How do you see the next fiscal turning out for the corporate sector?

From our perspective, we believe that the current situation is more of a health crisis and not a major financial crisis as of now. What happens, going forward, is therefore going to depend on how the virus situation develops. Depending on how long it takes for the situation to normalise, we could be looking at between three and six months of demand disruption, with some sectors getting hit harder than others. However, it is too early to put numbers on the impact at this stage.

Have ESG funds fared better in the current difficult time?

Ultimately, such a sharp sell-off will affect all equity funds. However, so far we have seen the better quality portfolios, including our ESG fund, holding up better on a relative basis. Having said that we are still building the portfolio in our ESG fund; so, it is too early to talk about its performance at this stage.

Has Axis MF reopened any temporarily suspended funds?

We have loosened investor restrictions in our small cap fund from April 1. Ultimately, we believe that restrictions are important in categories such as small cap, where low liquidity creates significant capacity constraints, but at the same time, we want to encourage investors who want to take advantage of the current compelling valuations of the fund in the current environment.

Given the current economic trend, do you expect more trouble in debt funds?

It is an unusually uncertain time for the global economy.
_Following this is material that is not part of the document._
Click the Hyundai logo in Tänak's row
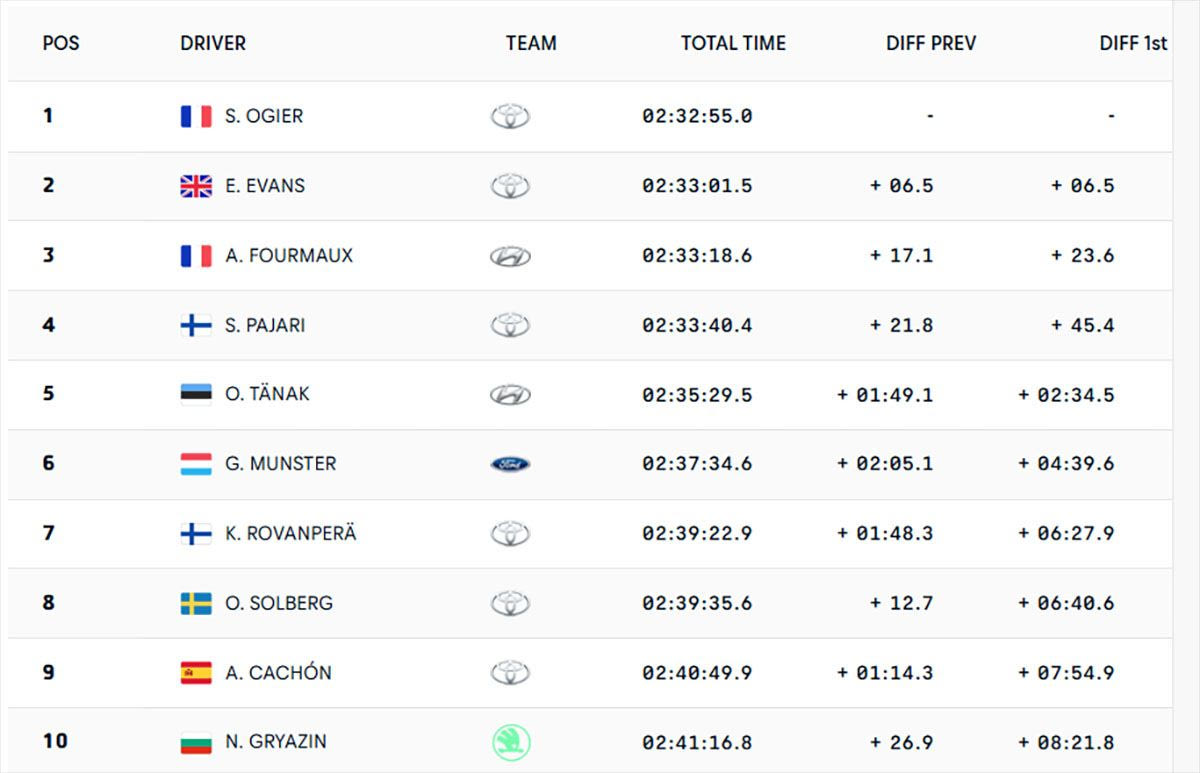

Having said that the market has spent the last 18 months cleaning up some of the credit overhang in the domestic economy. The development has made us much more resilient to face this crisis. Also, we have a supportive regulator and ministry which are trying to soften the shock for the corporates. So, while there can always be individual companies that may get into trouble, at this stage we do not expect any systemic credit issues.

With mutual funds receiving only online subscriptions, do you think most mutual fund investors have missed an opportunity to invest in this downtrend?

These are challenging times for all of us and all industries are working hard. Within that environment, I believe that the mutual fund industry has done a reasonable job in minimising disruption and allowing investors to manage their portfolios. Of course, we would not be satisfied even if a single investor is not able to get their application processed.

Is this an opportunity for investors to push online subscriptions?

I think, online is the future, and this current situation is only going to make the transition faster. There is no reason why the mutual fund buying experience from an investor’s perspective needs to be very different from the purchase of airline tickets. The efficiency of the digital medium is incomparably better to the physical form and it is only a matter of time before all investor transactions move there.